Request:
Copy out the data word for word, from the line containing "Focus the Personal" through the line containing "(x=174, y=360)", and include both of those lines.

Data to process:

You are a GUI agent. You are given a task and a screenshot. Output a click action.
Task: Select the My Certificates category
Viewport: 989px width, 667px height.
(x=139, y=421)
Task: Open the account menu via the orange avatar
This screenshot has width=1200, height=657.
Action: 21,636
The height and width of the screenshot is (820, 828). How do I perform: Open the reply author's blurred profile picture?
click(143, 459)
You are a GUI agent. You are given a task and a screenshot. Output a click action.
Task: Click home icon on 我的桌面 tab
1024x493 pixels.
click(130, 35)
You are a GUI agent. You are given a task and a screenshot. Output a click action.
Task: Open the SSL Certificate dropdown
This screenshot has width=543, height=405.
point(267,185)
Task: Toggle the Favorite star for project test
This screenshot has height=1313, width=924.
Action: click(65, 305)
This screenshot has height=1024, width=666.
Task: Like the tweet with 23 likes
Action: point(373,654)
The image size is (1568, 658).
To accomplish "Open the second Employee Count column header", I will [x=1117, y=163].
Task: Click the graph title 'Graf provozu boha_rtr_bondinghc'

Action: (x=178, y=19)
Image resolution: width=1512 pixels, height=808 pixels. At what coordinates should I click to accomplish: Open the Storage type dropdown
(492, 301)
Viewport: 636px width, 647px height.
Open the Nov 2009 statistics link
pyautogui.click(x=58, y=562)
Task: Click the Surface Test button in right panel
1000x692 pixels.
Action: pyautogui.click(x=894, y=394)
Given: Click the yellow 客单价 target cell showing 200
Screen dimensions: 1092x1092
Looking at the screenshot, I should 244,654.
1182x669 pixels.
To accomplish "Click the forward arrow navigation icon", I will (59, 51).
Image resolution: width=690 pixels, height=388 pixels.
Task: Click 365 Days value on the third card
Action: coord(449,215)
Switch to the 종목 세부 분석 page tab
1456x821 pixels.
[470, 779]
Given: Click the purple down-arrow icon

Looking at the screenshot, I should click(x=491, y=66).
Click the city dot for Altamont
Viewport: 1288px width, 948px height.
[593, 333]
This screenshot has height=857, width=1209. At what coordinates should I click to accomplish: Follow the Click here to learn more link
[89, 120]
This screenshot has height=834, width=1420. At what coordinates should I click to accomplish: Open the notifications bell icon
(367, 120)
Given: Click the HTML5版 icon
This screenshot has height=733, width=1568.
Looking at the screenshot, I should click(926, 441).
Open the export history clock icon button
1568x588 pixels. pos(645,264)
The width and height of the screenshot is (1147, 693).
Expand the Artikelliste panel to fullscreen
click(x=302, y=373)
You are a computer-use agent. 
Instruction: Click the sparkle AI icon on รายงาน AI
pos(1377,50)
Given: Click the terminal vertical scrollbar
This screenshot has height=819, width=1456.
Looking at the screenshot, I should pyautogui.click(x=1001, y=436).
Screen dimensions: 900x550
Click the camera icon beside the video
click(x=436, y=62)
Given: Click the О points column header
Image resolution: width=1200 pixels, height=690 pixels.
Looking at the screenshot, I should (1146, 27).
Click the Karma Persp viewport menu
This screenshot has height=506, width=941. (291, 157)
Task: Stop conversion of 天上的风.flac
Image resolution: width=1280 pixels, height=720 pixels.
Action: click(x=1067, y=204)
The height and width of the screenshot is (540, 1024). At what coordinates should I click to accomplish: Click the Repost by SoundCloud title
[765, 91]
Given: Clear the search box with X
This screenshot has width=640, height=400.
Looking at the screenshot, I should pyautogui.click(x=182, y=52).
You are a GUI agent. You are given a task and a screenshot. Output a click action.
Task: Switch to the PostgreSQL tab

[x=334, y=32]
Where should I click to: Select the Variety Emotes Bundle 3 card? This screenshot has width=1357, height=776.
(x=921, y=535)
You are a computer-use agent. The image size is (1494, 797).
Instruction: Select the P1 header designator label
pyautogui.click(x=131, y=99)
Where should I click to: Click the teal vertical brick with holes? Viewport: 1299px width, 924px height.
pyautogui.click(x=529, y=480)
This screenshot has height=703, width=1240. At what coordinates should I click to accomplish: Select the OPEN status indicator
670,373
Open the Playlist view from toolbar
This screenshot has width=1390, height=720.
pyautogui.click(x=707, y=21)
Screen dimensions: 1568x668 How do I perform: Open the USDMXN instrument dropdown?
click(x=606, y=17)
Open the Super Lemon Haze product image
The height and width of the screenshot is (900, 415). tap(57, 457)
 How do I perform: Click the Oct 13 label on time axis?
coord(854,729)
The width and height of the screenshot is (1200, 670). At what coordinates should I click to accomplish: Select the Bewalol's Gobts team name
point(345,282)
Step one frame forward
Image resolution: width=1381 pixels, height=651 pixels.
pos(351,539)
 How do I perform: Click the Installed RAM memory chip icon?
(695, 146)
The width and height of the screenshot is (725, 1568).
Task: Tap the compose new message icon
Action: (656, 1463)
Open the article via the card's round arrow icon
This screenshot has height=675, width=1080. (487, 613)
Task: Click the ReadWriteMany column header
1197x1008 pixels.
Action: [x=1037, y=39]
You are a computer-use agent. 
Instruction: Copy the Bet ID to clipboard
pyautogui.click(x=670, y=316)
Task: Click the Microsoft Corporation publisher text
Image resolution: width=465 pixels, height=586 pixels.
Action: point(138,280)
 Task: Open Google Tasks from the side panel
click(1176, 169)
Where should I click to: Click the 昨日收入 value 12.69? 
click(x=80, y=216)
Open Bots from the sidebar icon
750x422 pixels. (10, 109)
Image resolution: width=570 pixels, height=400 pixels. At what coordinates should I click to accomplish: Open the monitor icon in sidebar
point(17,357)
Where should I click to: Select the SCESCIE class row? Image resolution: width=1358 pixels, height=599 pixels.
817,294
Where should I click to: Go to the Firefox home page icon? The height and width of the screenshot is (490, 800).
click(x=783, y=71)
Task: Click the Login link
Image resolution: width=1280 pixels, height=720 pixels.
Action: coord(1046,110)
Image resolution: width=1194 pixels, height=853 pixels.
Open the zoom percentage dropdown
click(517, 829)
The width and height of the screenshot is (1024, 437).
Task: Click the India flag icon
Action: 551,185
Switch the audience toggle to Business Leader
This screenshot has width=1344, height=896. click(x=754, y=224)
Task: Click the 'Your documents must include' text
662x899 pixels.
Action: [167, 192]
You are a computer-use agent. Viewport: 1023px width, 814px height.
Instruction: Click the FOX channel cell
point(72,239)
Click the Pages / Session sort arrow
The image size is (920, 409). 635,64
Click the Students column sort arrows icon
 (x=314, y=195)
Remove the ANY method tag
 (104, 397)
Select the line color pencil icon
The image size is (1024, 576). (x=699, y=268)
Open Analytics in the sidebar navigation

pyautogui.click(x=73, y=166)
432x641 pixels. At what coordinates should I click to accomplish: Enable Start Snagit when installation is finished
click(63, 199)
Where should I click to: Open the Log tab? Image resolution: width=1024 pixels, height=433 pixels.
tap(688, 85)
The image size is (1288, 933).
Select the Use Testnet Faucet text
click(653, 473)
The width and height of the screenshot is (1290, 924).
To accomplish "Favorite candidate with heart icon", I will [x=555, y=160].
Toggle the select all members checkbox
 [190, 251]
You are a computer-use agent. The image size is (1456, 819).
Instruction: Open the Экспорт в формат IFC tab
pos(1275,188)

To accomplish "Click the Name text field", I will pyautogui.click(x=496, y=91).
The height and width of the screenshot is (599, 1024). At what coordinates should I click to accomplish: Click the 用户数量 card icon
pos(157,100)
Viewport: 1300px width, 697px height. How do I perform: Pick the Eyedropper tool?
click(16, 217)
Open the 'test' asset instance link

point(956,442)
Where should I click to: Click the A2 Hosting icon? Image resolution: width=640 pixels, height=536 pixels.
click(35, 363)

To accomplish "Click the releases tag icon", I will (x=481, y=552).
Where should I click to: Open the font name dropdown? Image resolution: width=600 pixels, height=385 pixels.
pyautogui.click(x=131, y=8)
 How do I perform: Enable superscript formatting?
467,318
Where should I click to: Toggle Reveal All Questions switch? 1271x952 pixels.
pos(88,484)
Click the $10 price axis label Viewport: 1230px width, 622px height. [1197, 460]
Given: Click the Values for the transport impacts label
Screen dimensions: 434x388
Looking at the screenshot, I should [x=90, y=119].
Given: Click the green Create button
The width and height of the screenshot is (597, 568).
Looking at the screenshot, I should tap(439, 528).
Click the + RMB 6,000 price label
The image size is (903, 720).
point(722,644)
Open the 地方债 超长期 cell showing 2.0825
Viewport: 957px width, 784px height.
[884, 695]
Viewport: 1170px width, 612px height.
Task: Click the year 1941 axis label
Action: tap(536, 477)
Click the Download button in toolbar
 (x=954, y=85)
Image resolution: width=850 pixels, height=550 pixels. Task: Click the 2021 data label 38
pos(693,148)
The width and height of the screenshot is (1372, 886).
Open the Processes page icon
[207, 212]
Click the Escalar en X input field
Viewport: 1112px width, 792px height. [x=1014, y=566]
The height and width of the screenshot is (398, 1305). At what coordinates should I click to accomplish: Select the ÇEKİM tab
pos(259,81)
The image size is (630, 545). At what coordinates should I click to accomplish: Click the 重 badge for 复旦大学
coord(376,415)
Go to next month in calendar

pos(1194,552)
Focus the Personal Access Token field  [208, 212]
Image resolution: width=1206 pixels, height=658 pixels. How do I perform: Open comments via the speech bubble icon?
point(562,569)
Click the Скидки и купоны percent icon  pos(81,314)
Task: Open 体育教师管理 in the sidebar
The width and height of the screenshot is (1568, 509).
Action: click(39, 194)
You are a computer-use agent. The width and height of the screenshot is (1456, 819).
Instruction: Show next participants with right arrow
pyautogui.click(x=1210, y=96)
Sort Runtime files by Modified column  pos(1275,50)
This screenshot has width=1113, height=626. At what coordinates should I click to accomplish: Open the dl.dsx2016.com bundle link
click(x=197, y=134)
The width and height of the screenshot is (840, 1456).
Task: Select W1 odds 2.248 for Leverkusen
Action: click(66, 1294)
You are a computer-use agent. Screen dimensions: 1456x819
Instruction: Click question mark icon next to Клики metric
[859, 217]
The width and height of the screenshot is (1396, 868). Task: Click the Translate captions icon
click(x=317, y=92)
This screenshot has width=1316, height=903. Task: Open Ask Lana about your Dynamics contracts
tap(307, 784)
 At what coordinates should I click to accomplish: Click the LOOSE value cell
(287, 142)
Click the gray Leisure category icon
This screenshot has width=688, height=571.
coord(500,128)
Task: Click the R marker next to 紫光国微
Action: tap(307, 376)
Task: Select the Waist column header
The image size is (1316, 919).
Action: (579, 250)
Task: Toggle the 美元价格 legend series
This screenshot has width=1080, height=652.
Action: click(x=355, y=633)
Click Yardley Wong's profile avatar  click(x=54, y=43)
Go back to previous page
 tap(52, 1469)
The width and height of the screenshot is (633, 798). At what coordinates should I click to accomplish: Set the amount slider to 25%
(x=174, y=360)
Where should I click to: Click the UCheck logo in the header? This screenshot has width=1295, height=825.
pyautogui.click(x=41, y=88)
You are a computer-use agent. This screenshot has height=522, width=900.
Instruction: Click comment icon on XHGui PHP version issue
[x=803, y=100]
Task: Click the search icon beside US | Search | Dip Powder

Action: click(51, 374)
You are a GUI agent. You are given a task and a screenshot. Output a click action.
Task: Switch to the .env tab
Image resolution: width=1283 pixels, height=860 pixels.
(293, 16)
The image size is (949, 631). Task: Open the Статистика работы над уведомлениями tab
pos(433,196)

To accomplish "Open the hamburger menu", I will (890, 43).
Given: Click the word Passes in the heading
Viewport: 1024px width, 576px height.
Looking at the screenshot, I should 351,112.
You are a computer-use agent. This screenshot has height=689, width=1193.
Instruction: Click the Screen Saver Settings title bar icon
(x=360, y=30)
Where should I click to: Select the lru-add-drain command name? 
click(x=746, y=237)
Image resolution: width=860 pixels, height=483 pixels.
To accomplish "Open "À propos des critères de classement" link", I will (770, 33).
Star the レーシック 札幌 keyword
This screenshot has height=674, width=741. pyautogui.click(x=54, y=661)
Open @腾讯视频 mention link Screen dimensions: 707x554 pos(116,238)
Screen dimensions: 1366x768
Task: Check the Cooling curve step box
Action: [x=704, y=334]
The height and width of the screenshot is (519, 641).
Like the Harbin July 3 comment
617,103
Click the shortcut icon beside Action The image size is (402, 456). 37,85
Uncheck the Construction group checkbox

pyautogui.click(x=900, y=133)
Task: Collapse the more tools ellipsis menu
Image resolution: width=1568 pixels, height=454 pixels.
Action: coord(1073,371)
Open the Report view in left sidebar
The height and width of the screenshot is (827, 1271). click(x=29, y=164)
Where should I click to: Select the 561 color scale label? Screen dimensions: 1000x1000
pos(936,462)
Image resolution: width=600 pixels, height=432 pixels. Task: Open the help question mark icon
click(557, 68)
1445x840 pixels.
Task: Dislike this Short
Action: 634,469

Finished task:
Focus the Personal Access Token field  [208, 212]
Image resolution: width=1206 pixels, height=658 pixels. How do I perform: Open comments via the speech bubble icon?
point(562,569)
Click the Скидки и купоны percent icon  pos(81,314)
Task: Open 体育教师管理 in the sidebar
The width and height of the screenshot is (1568, 509).
Action: click(39, 194)
You are a computer-use agent. The width and height of the screenshot is (1456, 819).
Instruction: Show next participants with right arrow
pyautogui.click(x=1210, y=96)
Sort Runtime files by Modified column  pos(1275,50)
This screenshot has width=1113, height=626. At what coordinates should I click to accomplish: Open the dl.dsx2016.com bundle link
click(x=197, y=134)
The width and height of the screenshot is (840, 1456).
Task: Select W1 odds 2.248 for Leverkusen
Action: click(66, 1294)
You are a computer-use agent. Screen dimensions: 1456x819
Instruction: Click question mark icon next to Клики metric
[859, 217]
The width and height of the screenshot is (1396, 868). Task: Click the Translate captions icon
click(x=317, y=92)
This screenshot has width=1316, height=903. Task: Open Ask Lana about your Dynamics contracts
tap(307, 784)
 At what coordinates should I click to accomplish: Click the LOOSE value cell
(287, 142)
Click the gray Leisure category icon
This screenshot has width=688, height=571.
coord(500,128)
Task: Click the R marker next to 紫光国微
Action: tap(307, 376)
Task: Select the Waist column header
The image size is (1316, 919).
Action: (579, 250)
Task: Toggle the 美元价格 legend series
This screenshot has width=1080, height=652.
Action: click(x=355, y=633)
Click Yardley Wong's profile avatar  click(x=54, y=43)
Go back to previous page
 tap(52, 1469)
The width and height of the screenshot is (633, 798). At what coordinates should I click to accomplish: Set the amount slider to 25%
(x=174, y=360)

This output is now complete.